Cost Benefit Analysis

# Decision Making Techniques

- Break Even Analysis
- Differential Cost Analysis
- Cost Estimation
- With probabilities and sensitivity analysis
- With learning curve

# Break Even Analysis

- this technique uses projections of costs, revenues, contributions, and appropriations to determine the level of operation where total costs are equal to total revenues.
- It is called break even because the point of intersection between total cost and total revenue is the break even point because there is neither a loss nor a profit.
- Formula for break even point:
- break even point = fixed cost dollars/selling price (per unit)-variable cost
- or break even point = fixed cost dollars/contribution margin per unit
- Example of selling book bags to patrons
- Cost from supplier is $12
- Library will purchase 300 bags, nonreturnable
- Library will sell them for $15 each.
- How many to sell to break even
- =$12 x 300/$15 = 240 bags
- Limitations:
- distinguishing between fixed and variable costs
- fixed costs and time period under analysis; fixed costs may not remain constant over the long term

# Differential Cost Analysis

- Like Break Even, uses projected cost information to make decisions
- Unlike Break Even, manager is only concerned with costs that change when faced with making a choice between two alternatives
- Usually with short term projects, so present value calculations not relevant
- Only cash costs between alternatives considered
- Both fixed and variable costs can change between alternatives
- Data are not “hard” data but projections developed by managers and vendors
- Examples

- whether to develop a new asset within the library or purchase it from an outside vendor
- replacement of equipment

# Cost Estimation

- With Probabilities and Sensitivity Analysis
- Subjective probability – estimated by individual manager
- Empirical probability – calculated through sampling or count of activities; probability then calculated based on the frequency of past occurrence of these counted activities
- Example is selling library T shirts in different sizes and estimating how many of each size would be needed.

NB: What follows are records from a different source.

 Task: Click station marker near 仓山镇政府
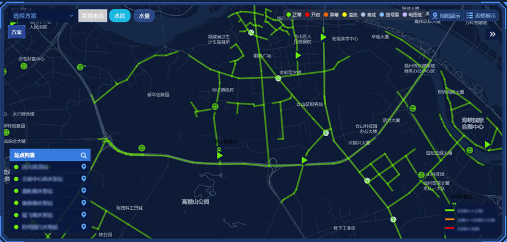(215, 106)

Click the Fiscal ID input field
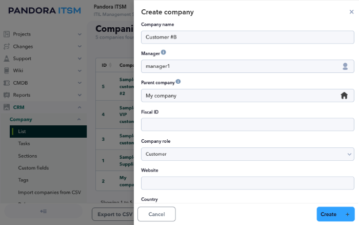(248, 124)
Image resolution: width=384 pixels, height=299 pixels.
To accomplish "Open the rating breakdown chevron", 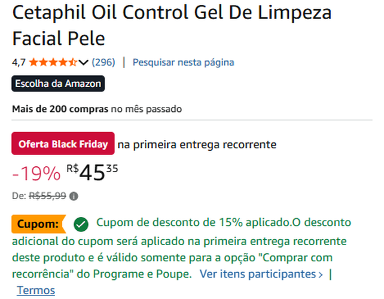I will [83, 62].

- With Learning Curve – based on pilot of how long it takes an employee to carry out a task
- Assumes that first time you carry out a task you are inefficient
- As you continue to perform it you discover efficiencies and short cuts
- Several iterations are measured and calculation is made to determine how long it will take to reach an expected standard rate of performing a task.
- The learning curve shows the relationship between the amount of time required to complete a task and the cumulative amount of items that are produced. It is a measure of efficiency.
- Most directly applicable to technical type activities such as cataloging, maintaining the catalog, processing digital files.
- The learning curve allows a manager to determine how many hours it should take to complete a repetitive activity.
- Caveat: Always clarify whether you are dealing with an estimate or “hard data.” If an estimate, always find out how it was determined.